EPÍLOGO DE EL DIABLO ENAMORADO

Cuando apareció la primera edición de El Diablo enamorado, a los lectores les pareció demasiado brusco el desenlace. La mayoría hubiera deseado que el héroe cayese en una trampa cubierta con las suficientes flores para poder salvarlo del sinsabor de la caída. Les parecía, en fin, que la imaginación había abandonado al autor al llegar a las tres cuartas partes de su pequeña carrera; entonces la vanidad, que no quiere perder nada, sugirió a éste, para vengarse del reproche de esterilidad y justificar su propio gusto, leer a personas de su conocimiento la novela completa tal como la había concebido en su primera inspiración. En ella, Álvaro era embaucado por su enemigo, y entonces la obra, dividida en dos partes, acababa en la primera con esta enojosa catástrofe, cuyas secuelas desarrollaba la segunda parte; de maníaco que era, Álvaro, convertido en poseso, no era más que un instrumento en manos del Diablo, del que éste se servía para sembrar el desorden por todas partes. El bosquejo de esta segunda parte, que daba mucho vuelo a la imaginación, abría una cantera más amplia a la crítica, al sarcasmo, a la licencia.

Las opiniones se dividieron sobre este relato; unos pretendieron que se debía conducir a Álvaro inclusivamente hasta la caída y detenerse ahí; otros, que no debían suprimirse sus consecuencias.

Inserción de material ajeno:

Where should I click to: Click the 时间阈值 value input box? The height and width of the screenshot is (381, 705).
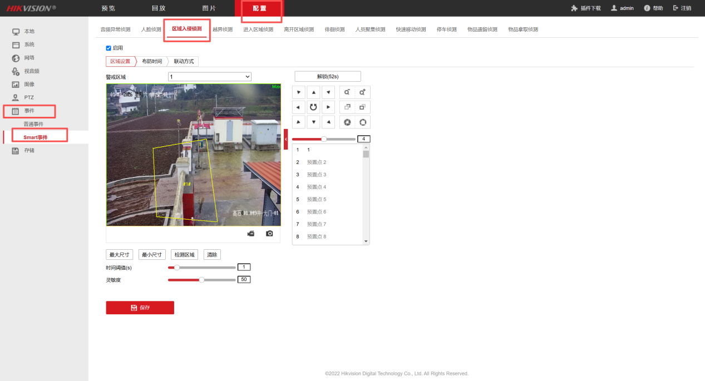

En esta nueva edición se ha procurado conciliar las ideas de los críticos. Álvaro es embaucado hasta cierto punto, pero sin ser víctima; para engañarle, su adversario se ve obligado a mostrarse honesto y casi mojigato, lo cual destruye los efectos de su propio sistema y vuelve incompleto su éxito. Por último, a su víctima le ocurre lo que podría ocurrirle a un hombre galante seducido por las más honestas apariencias; habría sufrido sin duda ciertas pérdidas, pero salvaría el honor, si las circunstancias de su aventura llegaran a conocerse.

Es fácil adivinar las razones que hicieron suprimir la segunda parte de la obra: si era susceptible de cierto tipo de comicidad fácil, picante, aunque forzada, presentaba ideas funestas, y no deben ofrecerse de esa especie a una nación de la que puede decirse que, si la risa es un carácter distintivo del hombre como animal, en ella es donde más agradablemente se encuentra acentuado. No es menos agraciada en la ternura; pero tanto al divertirla como al interesarla, hay que respetar su buen carácter y ahorrarle las convulsiones.

La obrita que hoy se ofrece reimpresa y aumentada, aunque poco importante, tuvo en un principio motivos razonables, y su origen es lo bastante noble para que no se deba hablar aquí de ella más que con la mayor de las consideraciones. Fue inspirada por la lectura del pasaje de un autor infinitamente respetable, en el que se habla de las artimañas que puede emplear el Demonio cuando quiera agradar y seducir. Las hemos reunido, en la medida que nos ha sido posible, en una alegoría en la que los principios se enfrentan con las pasiones; el alma es el campo de batalla; la curiosidad desencadena la acción, la alegoría es doble, y los lectores se darán cuenta de ello fácilmente.

No llevaremos más lejos la explicación: recordamos que a los veinte años, recorriendo la edición completa de las obras del Tasso, caímos sobre un volumen que sólo contenía la aclaración de las alegorías encerradas en la Jerusalén libertada. Mucho nos guardamos de abrirlo. Estábamos apasionadamente enamorados de Armida, de Herminia, de Clorinda; perdíamos unas quimeras demasiado agradables si aquellas princesas quedaban reducidas a ser únicamente simples emblemas.